Te Matatini: Nursing graduate shares views ahead of competition

Nikora Wade (Ngāti Tūwharetoa, Ngāpuhi, Ngāi Tūhoe) is taking part in his third Te Matatini festival, alongside Te Hekenga a Rangi.

Nikora Wade, tauira of the Faculty of Medical Health Sciences
Nikora Wade, tauira of the Faculty of Medical Health Sciences

Achieving a longer lifespan for [Māori] kaumātua is at the top of Nikora’s priority list. He graduated last year with a Bachelor of Nursing, and is now starting med school at the University of Auckland.

“Getting into med school has changed my life and opened up so many opportunities,” he says.

His kuia was the catalyst to undertake medical studies, after she was diagnosed with cancer when he was just seven-years-old. The now 23-year-old intends to provide healthcare for all Māori that incorporates Māori values, and iwi and hapū specific ideologies.

“Nan was still young. Much was lost through her death; mātauranga, pakiwaitara and most importantly, time. I may have a huge dream to impact the health of Māori people. However, I understand that it might not happen in my lifetime. The ultimate goal is to inspire our tamariki to carry on our wero of changing the world for the better.”

This month, Nikora will also excel in the kapa haka performance domain, as he prepares to take the stage at Te Matatini for the third time.

“I have done kapa haka since I was 11 and have performed in two Te Matatini festivals throughout my high school years.

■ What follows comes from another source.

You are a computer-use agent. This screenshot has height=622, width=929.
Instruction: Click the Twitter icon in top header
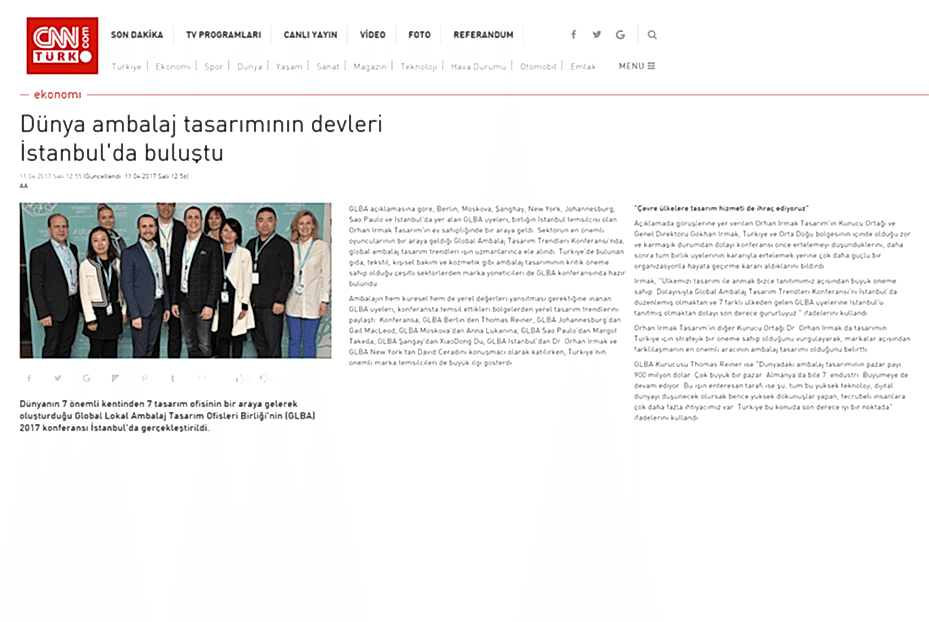click(x=597, y=35)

One with Te Puu Ao in 2015, and the other, Tuhourangi Ngāti Wāhiao in 2017.”

This year, he’ll perform with Te Hekenga a Rangi.

He says Te Matatini is a platform for Māori to represent your whānau, hapū, and hometown at the biggest event in Te Ao Māori.

“It’s an opportunity for our people to reconnect with their iwi, strengthen their identity as an individual, and to learn the stories and mātauranga of the hosting rohe.”

Matatini can be a vehicle for cultural revitalisation, but Nikora says it’s important to understand the balance between competition and kaupapa – as Te Matatini is super competitive.

“I've been at the spectrum of competitiveness and it can be taxing. However, when I joined Te Ahi Tipua o Tūwharetoa, I was able to gain an understanding of kaupapa and competition, and rather had a deep desire to reconnect to my iwi.

“I'm still working on my craft, still getting growlings, and sometimes my voice is flat. But I embrace it!

“Kapa haka constantly keeps me accountable and reminds me that I am not perfect, and that learning is continuous, no matter how adept we may become in a certain area.”

Nikora says kapa haka is a “priceless taonga" to all Māori people.

Waipapa Taumata Rau, the University of Auckland, is a sponsor of Te Matatini Herenga Waka Herenga Tangata National Kapa Haka Festival 2023, in support with the University’s Iwi-manaaki and hosting rohe, Ngāti Whātua Ōrākei. Te Matatini brings together the country’s most elite Kapa Haka groups in celebration of Māori culture.
The festival is held biennially in different cities and is welcomed back to Tāmaki Makaurau after 21 years. The University of Auckland’s sponsorship aligns with Taumata Teitei, the University’s strategy to enhance kaupapa Māori.